▸ **Assigned task**:
Set down every record below exactly as it stands, with the pictures omitted.
___ Data listing ___
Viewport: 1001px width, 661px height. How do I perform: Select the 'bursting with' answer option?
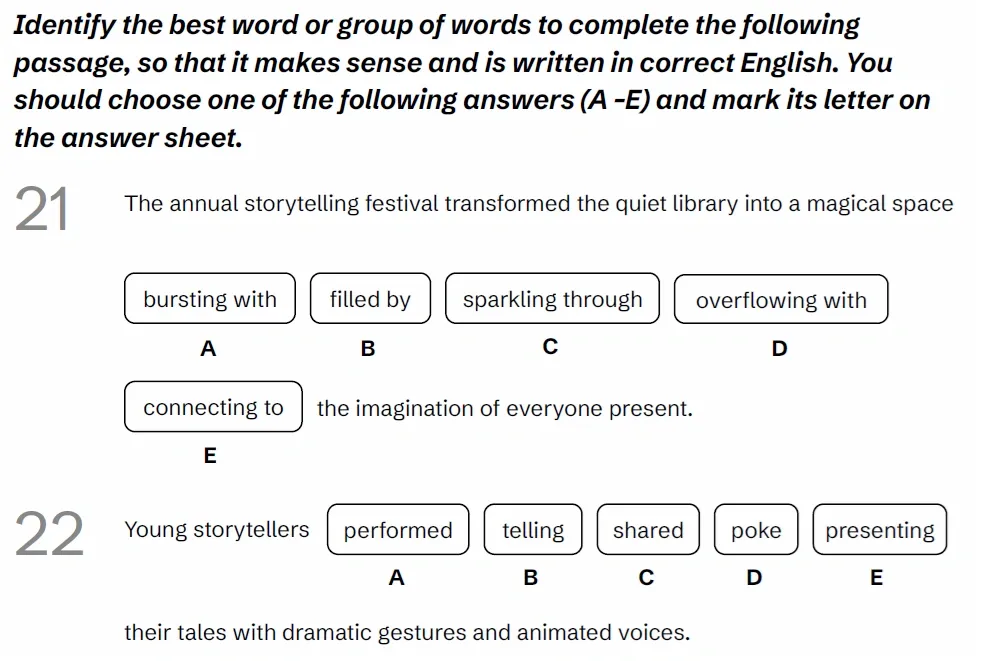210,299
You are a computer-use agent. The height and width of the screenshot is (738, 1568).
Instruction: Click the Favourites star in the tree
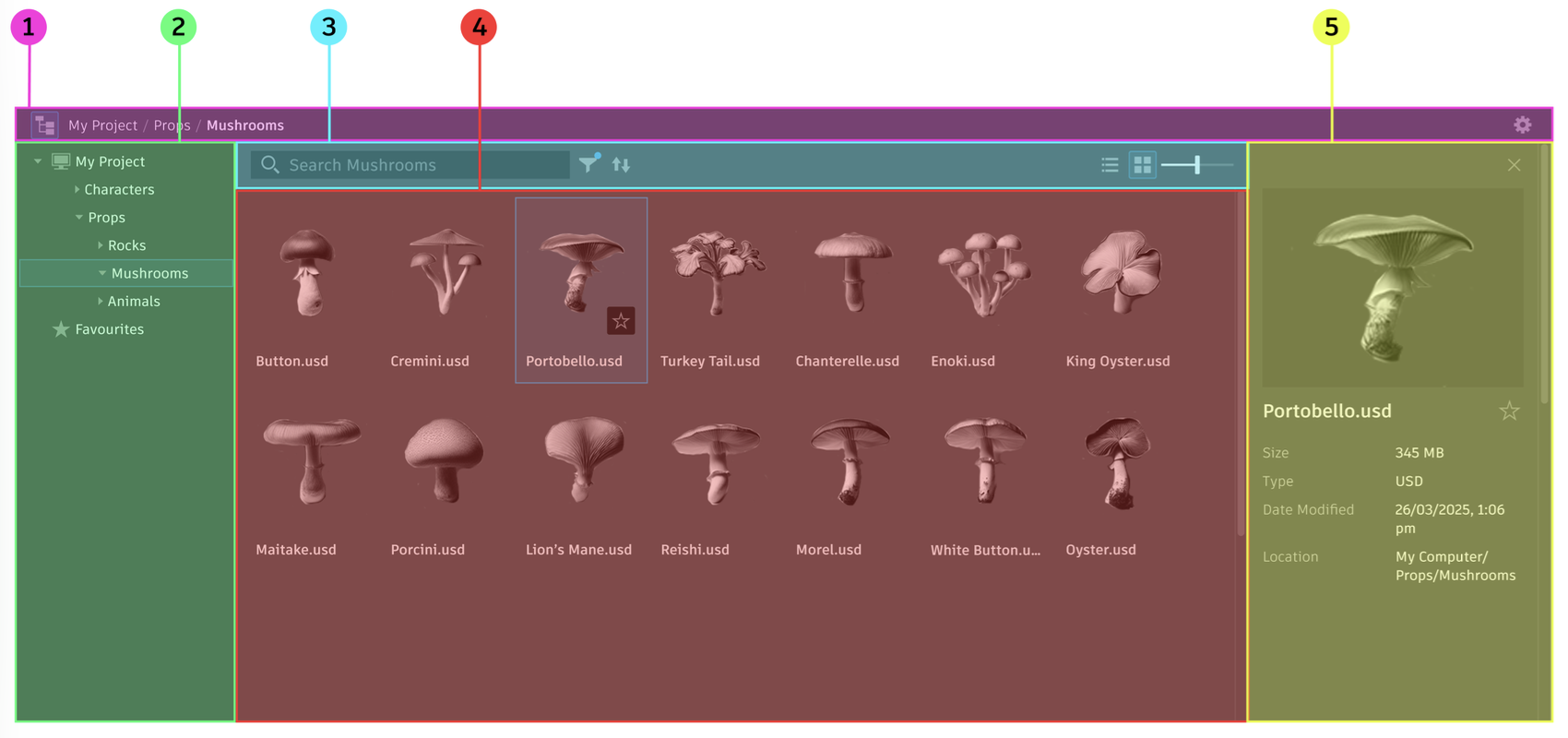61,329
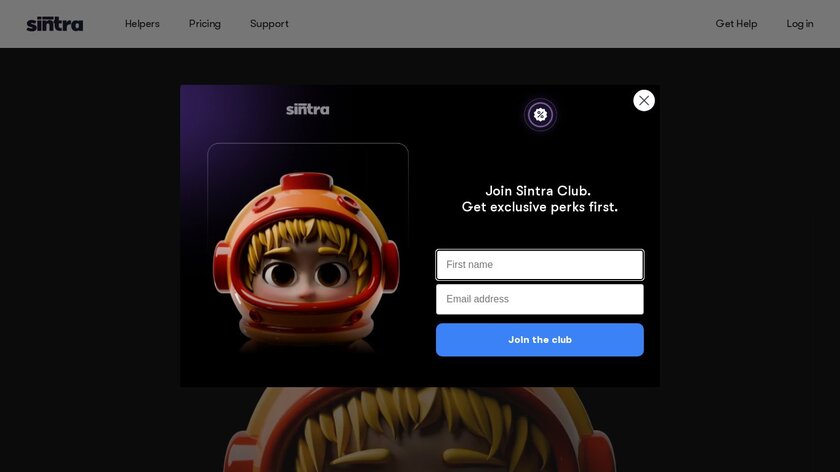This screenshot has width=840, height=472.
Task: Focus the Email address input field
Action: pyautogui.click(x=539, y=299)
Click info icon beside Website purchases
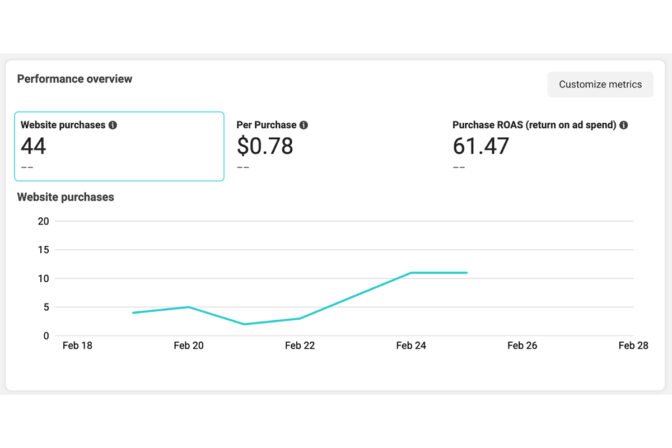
___
▸ **Worked solution**:
Viewport: 1001px width, 661px height. How do I perform: Select the 'bursting with' answer option?
210,299
You are a computer-use agent. The height and width of the screenshot is (738, 1568).
Instruction: Click the Favourites star in the tree
61,329
This screenshot has width=840, height=472.
Task: Focus the Email address input field
Action: pyautogui.click(x=539, y=299)
Click info icon beside Website purchases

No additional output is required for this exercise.